UMI Section #
[umi]
strategy.kind = 'cluster' # When to consider UMIs duplicates. see Below
strategy.max_distance = 1
bucket = 'PerPosition', # What reads to consider when grouping UMIs. see below
extract = ... # An Extractor. See Extractors in the navigation
external_umi_thresholder_command = ["umi_threshold.py"] # optional. see below.
Bucket #
Conceptually, you only UMI deduplicate reads within one bucket.
Depending on your sequencing library preparation, you can either
make use of the read position (PerPosition), or count all UMIs
within one region (PerRegion).
Note that with PerRegion, your regions must not overlap. (It’s fine to have overlapping sub-regions within one regions in your GTF, but the regions we ultimately quantify UMIs in must not overlap).
We also have a mode PerReference which is an efficient ‘PerGene’
for targeted sequencing aligned to custom genomes.
If you’re doing single cell (i.e. you have cell barcodes), buckets are further split by (corrected) cell barcode.
UMI Grouping #
What makes a UMI a duplicate?
unique #
Default is unique, which means every UMI is counted (once).
percentile #
UMIS that have a count below 1% of the median of the UMis within the bucket are considered duplicates.
(umi-tools: percentile)
Cluster #
All UMIs that are within max_distance = ... (Hamming) of each other are considered duplicates.
(The chosen read for the annotated.bam is one from the UMI with the highest count).
(umi-tools: cluster, STARSolo: 1MM_all)
Directional #
Form networks with edges defined based on hamming distance threshold
(max_distance = ...) and node A counts >= (2 * node B counts) - 1.
Each connected component is considered a UMI group.
(umi-tools: 1MM_Directional,
STARSolo: 1MM_Directional_UMItools)
BD Rhapsody calls this method RSEC.
Directional_STARSolo #
Form networks with edges defined based on hamming distance threshold
(max_distance = ...) and node A counts >= (2 * node B counts) - 0.
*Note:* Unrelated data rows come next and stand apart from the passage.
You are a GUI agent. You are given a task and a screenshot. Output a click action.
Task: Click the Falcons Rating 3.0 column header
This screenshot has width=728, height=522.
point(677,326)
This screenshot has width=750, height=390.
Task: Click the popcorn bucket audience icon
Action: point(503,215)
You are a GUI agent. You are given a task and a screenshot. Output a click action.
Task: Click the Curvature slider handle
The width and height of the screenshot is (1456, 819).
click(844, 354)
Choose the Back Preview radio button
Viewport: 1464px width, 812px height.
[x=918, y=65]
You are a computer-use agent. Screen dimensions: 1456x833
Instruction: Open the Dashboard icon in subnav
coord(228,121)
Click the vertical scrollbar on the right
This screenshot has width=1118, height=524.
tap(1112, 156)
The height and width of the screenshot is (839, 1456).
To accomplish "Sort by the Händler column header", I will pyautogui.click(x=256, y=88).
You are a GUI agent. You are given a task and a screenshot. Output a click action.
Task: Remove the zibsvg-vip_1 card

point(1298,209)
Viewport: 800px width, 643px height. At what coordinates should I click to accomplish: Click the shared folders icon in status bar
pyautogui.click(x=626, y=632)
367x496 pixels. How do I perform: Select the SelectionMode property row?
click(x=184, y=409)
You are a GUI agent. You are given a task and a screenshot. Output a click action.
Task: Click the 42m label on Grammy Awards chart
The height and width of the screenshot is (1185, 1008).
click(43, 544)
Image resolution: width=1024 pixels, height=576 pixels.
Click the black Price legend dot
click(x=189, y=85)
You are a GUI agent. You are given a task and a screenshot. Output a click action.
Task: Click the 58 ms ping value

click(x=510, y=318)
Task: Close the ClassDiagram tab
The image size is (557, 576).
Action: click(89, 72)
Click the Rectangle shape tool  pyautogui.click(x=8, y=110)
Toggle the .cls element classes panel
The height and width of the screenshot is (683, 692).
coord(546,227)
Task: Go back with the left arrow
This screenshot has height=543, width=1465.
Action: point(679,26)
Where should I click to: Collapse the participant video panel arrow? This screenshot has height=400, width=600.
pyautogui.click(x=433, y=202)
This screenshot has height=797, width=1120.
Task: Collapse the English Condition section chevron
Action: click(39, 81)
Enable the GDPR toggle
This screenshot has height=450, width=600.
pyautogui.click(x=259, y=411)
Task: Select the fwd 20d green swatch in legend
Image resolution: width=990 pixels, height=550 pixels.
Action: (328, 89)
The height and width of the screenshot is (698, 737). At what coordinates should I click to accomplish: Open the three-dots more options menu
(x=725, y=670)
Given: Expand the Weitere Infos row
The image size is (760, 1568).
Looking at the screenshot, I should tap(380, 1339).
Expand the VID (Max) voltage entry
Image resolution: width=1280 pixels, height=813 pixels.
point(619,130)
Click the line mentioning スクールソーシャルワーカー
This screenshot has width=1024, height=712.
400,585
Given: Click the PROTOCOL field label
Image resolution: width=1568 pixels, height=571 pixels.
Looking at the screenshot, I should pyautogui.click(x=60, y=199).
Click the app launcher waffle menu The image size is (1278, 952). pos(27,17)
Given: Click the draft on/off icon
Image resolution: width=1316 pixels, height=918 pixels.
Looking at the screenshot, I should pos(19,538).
(Note the offset difference to ‘Directional’).
Each connected component is considered a UMI group.
Described by STARSolo as a “same as 1MM_Directional_UMItools [see above], but with more stringent criteria for duplicate UMIs”.
I believe, this essentialy just disconnects UMIs that have a count of 1 from other UMIs in the cluster that also have a count of 1.
(StarSolo: 1MM_Directional)
Todo #
StarSolo 1MM_all, umi-tools adjancent (same thing, mabye?)
external_umi_thresholder_command #
Some sequencing methodologies suggest running a thresholding on UMIs per biomolecule (e.g. DBEC in BD Rhapsody(TM)).
Since these can be arbitrarily complex, we outsource these to external
scripts, which you can specify with external_umi_thresholder_command (as a
list of command line arguments).
The receiving command will receive a comma-separated-list of umi-counts per biomolecule (and barcode) on stdin.
It is supposed to return a single (integer, >= 0) number on stdout: The threshold below which we’ll remove the UMIs (per barcode) from counting.
Returning anything else on stdout will result in an error (and an aborted quantification). Output on stderr is ignored (but shown in case of a non-zero return code / a non-parsable result).
You can log the decisions by setting the environment variable RUST_LOG=info.